Work task: If a line of the data below contains the string "width", copy it into your answer.

Provided records:
*** Block opens ***
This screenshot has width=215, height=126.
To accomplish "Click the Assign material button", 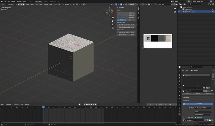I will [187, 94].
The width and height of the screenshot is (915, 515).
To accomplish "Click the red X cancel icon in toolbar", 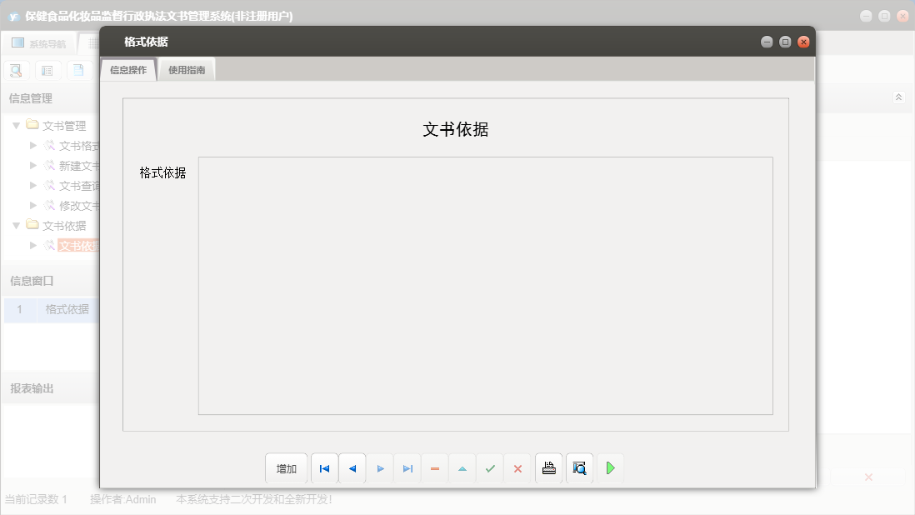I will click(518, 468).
*** Block closes ***
*** Block opens ***
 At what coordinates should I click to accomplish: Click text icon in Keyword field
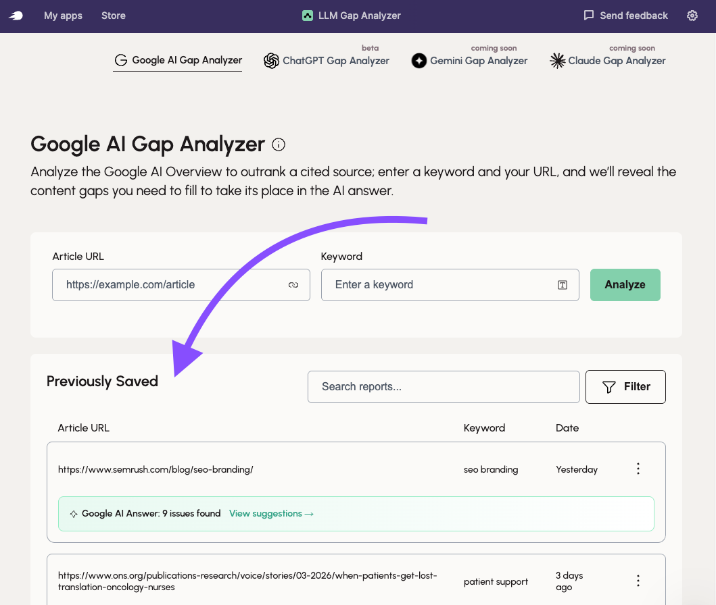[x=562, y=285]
*** Block closes ***
Your solution:
This screenshot has width=215, height=126.
The width and height of the screenshot is (915, 515).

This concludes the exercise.